Styrax benzoin is a species of tree native to Indochina and western Malesia. Common names for the tree include gum benjamin tree, loban (in Arabic), kemenyan (in Indonesia and Malaysia), onycha, and Sumatra benzoin tree.

==Distribution==
It is a common member of the forests of Sumatra, Indonesia, where it grows to about 12–30 meters in height. Styrax benzoin can live 70–100 years. It is unknown how it came to Sumatra. Scientists says styrax benzoin from Sumatra has the best quality.

The process of tapping and harvesting frankincense takes one year. The styrax benzoin tree trunk is cut slightly, so that the white styrax sap will appear from the skin. After 4–6 months of the styrax sap hardens on the tree trunks at which point the sap can be harvested.

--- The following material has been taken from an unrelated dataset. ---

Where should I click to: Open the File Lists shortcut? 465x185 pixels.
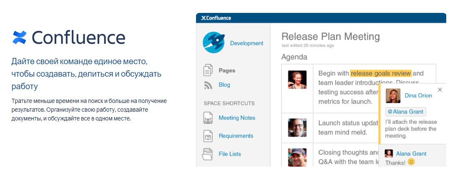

The sap that has been harvested is not clean and is dried for 3 to 6 months to remove impurities. After the sap has dried, it is ready for export.

Incense trees grow in several countries in Southeast Asia, such as Malaysia, Laos, Vietnam and Indonesia. The tree can thrive in mountainous areas and cold temperatures with high rainfall. Styrax trees can also grow in lowland areas with hot temperatures but these do not produce good quality styrax sap.

==Cultivation==
Styrax benzoin is cultivated as a main source of benzoin resin in Indonesia. It is also grown as an ornamental tree for shade in West Africa.